The serpent’s black, forked tongue flickered near her fingertips, then she submitted sullenly to being picked up. Jame slung the molten coils around her own neck since Shade looked as if she would collapse under the weight.

“Come on. We have to get out of here.”

They stumbled through seemingly endless, empty corridors, all the time feeling that they were being pursued. Dry whispers echoed in corners and debris rustled furtively. Eyes gleamed in the shadows, only to become patches of luminous mold as they passed. Jame wondered about the golden-eyed creatures who had taught her how to perform the Great Dance and about Beauty, their innocent child. Somewhere here too were Tirandys, Bender, and the Serpent-Skin Cloak, last seen slithering back into the House to avoid an earthquake in Karkinaroth, the coward.

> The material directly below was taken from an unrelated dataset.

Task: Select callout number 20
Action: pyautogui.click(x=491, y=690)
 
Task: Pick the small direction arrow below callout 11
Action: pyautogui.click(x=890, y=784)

At last they emerged in the main hall of the House. Stiffened death banners scraped against the walls with threadbare, frozen fingertips. The rain had stopped, giving way to ragged clouds skating past a gibbous moon waxing toward the full. Below, the floor was sheathed in ice over which they slipped and slid, bound for the darkness that gaped on the hall’s far side, between columns.

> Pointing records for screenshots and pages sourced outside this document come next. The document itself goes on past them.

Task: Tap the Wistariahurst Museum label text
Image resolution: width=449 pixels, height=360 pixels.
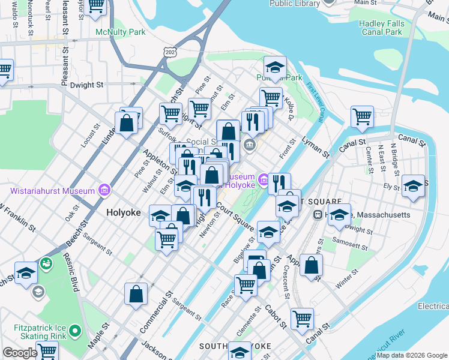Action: click(53, 191)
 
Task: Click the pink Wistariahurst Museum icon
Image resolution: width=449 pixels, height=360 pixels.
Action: click(105, 191)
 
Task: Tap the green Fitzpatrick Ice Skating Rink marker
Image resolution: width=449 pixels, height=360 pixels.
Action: click(74, 331)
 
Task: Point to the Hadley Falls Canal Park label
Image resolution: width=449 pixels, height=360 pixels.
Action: click(389, 28)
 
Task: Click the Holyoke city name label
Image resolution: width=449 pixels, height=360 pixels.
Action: click(124, 212)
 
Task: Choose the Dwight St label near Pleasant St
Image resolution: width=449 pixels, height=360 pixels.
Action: click(82, 85)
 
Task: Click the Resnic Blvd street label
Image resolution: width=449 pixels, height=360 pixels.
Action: click(71, 274)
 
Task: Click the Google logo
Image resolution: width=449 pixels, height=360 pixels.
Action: click(20, 353)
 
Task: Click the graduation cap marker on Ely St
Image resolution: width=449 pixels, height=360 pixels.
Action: click(413, 186)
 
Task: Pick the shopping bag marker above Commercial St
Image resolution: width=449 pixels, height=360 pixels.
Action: click(136, 294)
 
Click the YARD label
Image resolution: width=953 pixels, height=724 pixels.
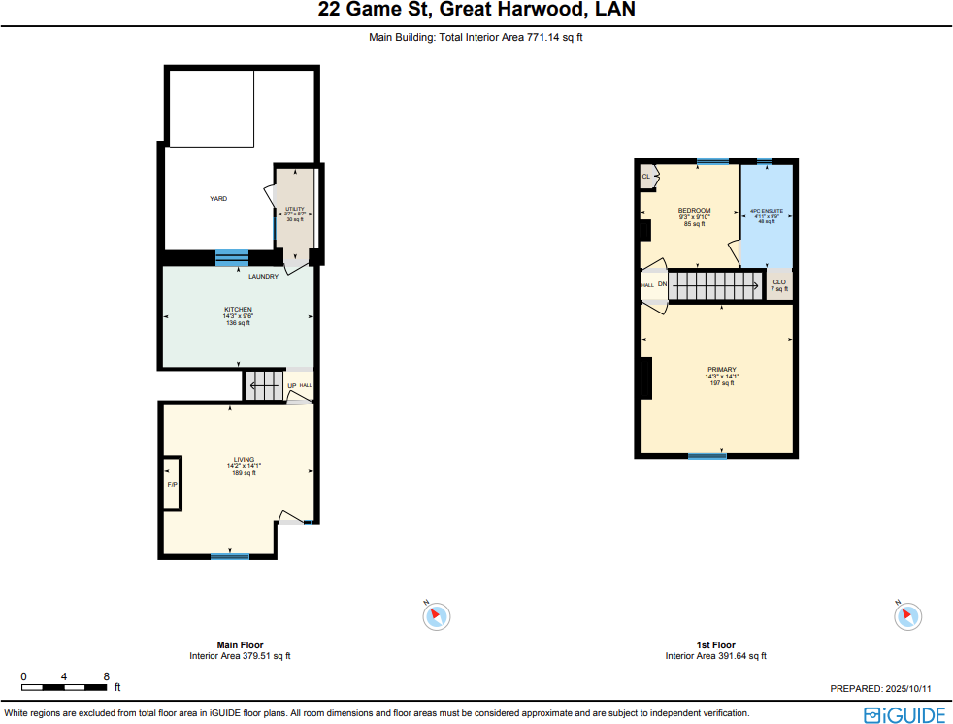218,199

Here Jorin paused, sniffing, then trotted into the shadows. For once the sensory link between them was acting in Jame’s favor. She could feel first pavement, then clutching grass, then stone again under the cat’s paws, then under her own feet as she followed, half dragging Shade with her. Would they be able to find the door? Yes. Shade hadn’t entirely closed it, so it was edged with faint light.

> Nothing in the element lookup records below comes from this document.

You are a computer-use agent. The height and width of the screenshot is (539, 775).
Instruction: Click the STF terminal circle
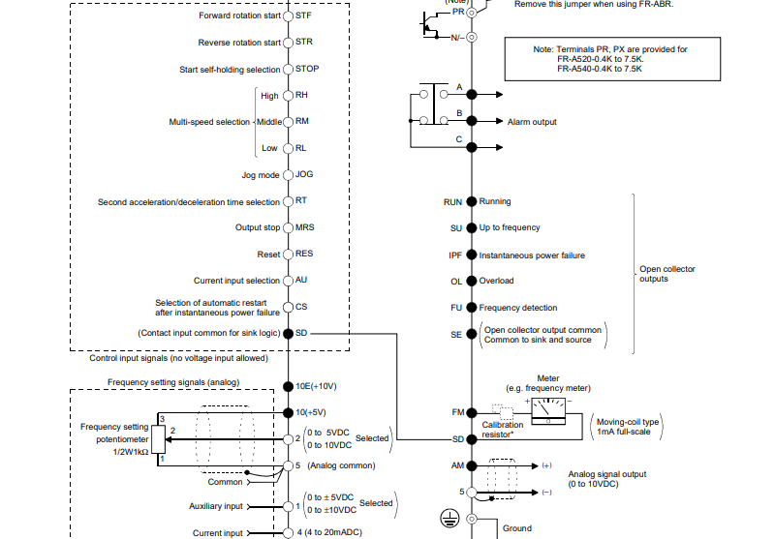[288, 16]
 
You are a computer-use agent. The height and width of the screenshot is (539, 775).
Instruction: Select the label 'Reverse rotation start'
[239, 43]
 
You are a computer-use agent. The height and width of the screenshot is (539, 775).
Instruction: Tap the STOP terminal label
[307, 70]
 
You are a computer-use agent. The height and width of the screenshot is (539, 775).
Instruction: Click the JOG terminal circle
[288, 175]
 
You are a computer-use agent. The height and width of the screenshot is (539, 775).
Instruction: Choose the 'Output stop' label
[257, 227]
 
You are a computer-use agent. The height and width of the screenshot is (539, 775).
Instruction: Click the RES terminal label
[304, 255]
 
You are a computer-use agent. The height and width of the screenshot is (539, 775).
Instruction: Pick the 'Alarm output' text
[532, 122]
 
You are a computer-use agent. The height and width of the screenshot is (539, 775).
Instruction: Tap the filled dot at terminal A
[472, 95]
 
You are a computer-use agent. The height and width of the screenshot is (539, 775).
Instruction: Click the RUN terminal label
[452, 201]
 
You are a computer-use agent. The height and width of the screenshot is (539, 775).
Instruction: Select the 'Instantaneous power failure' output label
[532, 255]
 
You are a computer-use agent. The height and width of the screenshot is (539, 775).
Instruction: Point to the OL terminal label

Jame cautiously pushed it open and slipped through. The exterior bar had fallen off. She kicked it away and shouldered the door shut, so that no sign remained of it. Let the Master and the Karnids find their own way back inside, if they could.

Outside it was still dark—perhaps, judging by the stars, around three in the morning—but which night? Time moved slower in the Master’s House than in Rathillien, which was how her twin brother Tori had managed to gain ten years on her. The moon had been a waning crescent when she had entered the temple. Now it was waxing gibbous, tumbling down the sky. Jame counted on her fingertips. Was it possible that she had been gone up to twenty-four days? Someone was bound to comment on that.

Of more immediate concern, where was everybody? She would have expected the Karnids to be astir, even this early. Mud pots spat. The lake seethed. Dead trees hung over it, their white branches wreathed with mist. Nothing else moved, except for something that bobbed in the water. It seemed to be wearing a black robe, but with that thatch of blond hair, Jame suspected that the garment was actually a Kencyr acolyte’s brown.

“Dorin?”

She eased Shade to the ground, picked up a dead branch, and gingerly poked the floating figure. Bubbles erupted around it as it sluggishly rolled over to bare its teeth. The flesh had boiled off its face and its eyes were poached. The movement detached an arm at the shoulder, but the sleeve prevented it from drifting away. Mixed with the sulfur stench of the lake was the smell of overstewed meat, reminding Jame how long it was since she had last eaten.

Jorin chirped anxiously. A moment later, the ground began to quiver and the lake to ripple. Jame and Shade staggered as fissures opened in the valley floor. Geysers erupted. Farther away, sections of the caldera wall cracked and fell, laying bare Karnid cells.

“This is worse than the last time,” said Jame. “We’d better get going.”

Not far away was the opening to the step-forward tunnel. When Jame leaned over it, hot air rose in her face, lifting the wings of her hair, and a red light glowered below, but at least there was no sign of the trocks. To go underground, though, with the earth so restless . . . Well, what choice did they have unless they wanted a long, long walk back across the Wastes?

Jame pulled Shade to her feet and edged down the steep risers with her, clutching the rail with her free hand.